The skin’s stratum corneum serves as a mechanical barrier slowing down topical anesthesia penetration. Thus, the vehicle is very important in helping the anesthetic traverse the epidermis. The thickness of the stratum corneum varies with anatomical locations, altering the time to achieve adequate anesthesia. Occlusion with a plastic wrap is one way of enhancing product penetration and delivery to the dermis. This method also hydrates the skin, which may help explain the lower incidence of side effects seen after its use in carbon dioxide resurfacing laser procedures.

The most widely used topical anesthetic is EMLA cream, a 5% eutectic mixture of lidocaine 2.5% and prilocaine 2.5% in an oil-in-water emulsion. It must be applied under an occlusive dermal dressing for 60 min for adequate dermal anesthesia. EMLA has been shown to provide adequate anesthesia for pulsed dye laser treatments of Port Wine Stains (PWSs) without affecting the laser treatment’s efficacy. It is also used in ablative laser resurfacing. The major concern regarding the use of EMLA relates to the potential risk of methemoglobinemia, also a known side effect of prilocaine. It is more likely in neonates, especially in pre-term infant.

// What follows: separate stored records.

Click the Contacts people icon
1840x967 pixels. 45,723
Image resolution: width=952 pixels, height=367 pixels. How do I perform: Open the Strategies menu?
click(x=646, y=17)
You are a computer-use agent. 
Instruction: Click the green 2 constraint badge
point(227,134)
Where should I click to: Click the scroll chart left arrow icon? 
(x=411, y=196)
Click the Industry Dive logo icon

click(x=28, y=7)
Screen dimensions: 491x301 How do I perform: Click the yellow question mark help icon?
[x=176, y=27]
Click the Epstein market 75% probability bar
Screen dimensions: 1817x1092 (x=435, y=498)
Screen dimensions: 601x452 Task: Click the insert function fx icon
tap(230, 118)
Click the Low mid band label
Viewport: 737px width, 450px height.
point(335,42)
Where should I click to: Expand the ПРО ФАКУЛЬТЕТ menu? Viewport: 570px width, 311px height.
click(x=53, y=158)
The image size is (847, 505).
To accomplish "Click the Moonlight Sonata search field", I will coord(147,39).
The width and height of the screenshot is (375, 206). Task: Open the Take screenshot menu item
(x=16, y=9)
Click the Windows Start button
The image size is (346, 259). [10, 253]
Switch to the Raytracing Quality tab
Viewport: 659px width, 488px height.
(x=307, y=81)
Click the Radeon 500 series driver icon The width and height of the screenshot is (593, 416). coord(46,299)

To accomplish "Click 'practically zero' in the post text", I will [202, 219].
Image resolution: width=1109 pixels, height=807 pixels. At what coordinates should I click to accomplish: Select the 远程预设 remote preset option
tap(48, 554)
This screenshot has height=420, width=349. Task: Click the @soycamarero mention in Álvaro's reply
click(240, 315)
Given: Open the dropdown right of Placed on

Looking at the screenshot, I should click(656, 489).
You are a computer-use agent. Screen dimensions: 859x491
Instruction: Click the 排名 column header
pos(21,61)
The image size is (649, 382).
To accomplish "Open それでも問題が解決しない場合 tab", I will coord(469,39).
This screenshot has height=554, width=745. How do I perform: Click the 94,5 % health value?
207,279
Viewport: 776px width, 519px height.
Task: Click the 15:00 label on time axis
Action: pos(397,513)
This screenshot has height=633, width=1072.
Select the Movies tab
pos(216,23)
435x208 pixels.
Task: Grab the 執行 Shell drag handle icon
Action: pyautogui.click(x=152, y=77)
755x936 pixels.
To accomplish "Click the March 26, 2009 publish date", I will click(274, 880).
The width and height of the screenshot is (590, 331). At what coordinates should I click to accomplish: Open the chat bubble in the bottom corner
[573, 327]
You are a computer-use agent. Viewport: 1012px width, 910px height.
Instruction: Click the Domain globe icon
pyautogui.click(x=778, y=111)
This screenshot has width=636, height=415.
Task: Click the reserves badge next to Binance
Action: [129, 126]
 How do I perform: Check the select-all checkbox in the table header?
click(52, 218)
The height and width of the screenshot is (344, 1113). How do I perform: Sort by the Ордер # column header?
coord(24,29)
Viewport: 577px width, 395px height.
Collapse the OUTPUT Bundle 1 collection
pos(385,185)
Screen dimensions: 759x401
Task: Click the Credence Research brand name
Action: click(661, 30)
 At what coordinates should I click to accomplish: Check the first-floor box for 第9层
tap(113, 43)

LMX-4 (formerly called ELA-Max) is a 4% lidocaine cream in a liposomal vehicle that only requires 15–45 min of application time without the need of an occlusive dressing following its application. LMX-5 is the 5% concentration and although it is marketed for anorectal use, it can also be applied as a topical anesthetic agent.

Betacaine-LA ointment contains lidocaine, prilocaine and a vasoconstrictor in a liquid paraffin ointment. It has a recommended application time of 30–45 min without the requirement of an occlusive dressing.

Tetracaine gel is a long-acting ester anesthetic composed of 4% tetracaine in a lecithin gel. Its time application is 30 min under an occlusive dressing.

The 7% lidocaine and 7% tetracaine (LT) peel is a self occlusive topical anesthetic, presenting as a 1:1 eutectic mixture that is applied as a cream and air-dries to form a flexible membrane that can be peeled from the skin. The recommended application time is 30 min. LT peel has been successfully used in a variety of dermatological procedures such as PDL therapy, laser-assisted hair removal, non-ablative facial laser resurfacing, laser therapy for leg veins, cutaneous laser resurfacing and laser-assisted tattoo removal. It has shown to have a superior anesthetic efficacy in adult patients undergoing a variety of cutaneous procedures when compared to EMLA cream.

Quick procedures that require only a few seconds of anesthesia can utilize cooling refrigerant sprays, such as dichlorotetrafluoroethane or ethyl chloride. Ice cubes can also be used, especially to give painless injections in children.

Infiltrative anesthesia is the most commonly performed form of skin anesthesia. The concentration and selection of infiltrative anesthetics depend on the procedure to be performed, the speed of onset desired, and duration of action required. For quick and simple procedures, a short-acting anesthetic with rapid onset can be chosen. As for larger procedures, longer-acting agents will be needed.

When an extensive area of the skin is to be anesthetized, the anesthetic should be diluted in order to limit the total amount applied to the tissue and to reduce possible systemic adverse reactions. Conversely, higher concentrations can be used in smaller quantities for specific nerve blocks.

The ester-linked anesthetics (i.e. procaine, cocaine, tetracaine) have decreased in popularity due to allergic and cross-reactions with benzocaine, para-aminobenzoic acid (PABA), paraphenylenediamine, and sulfonamides.

Most procedures are performed using 1% or 2% lidocaine providing quick onset, long duration (45 min to 3 h without epinephrine), and low allergic reaction potential. When combined with epinephrine, an even longer anesthetic response can be achieved.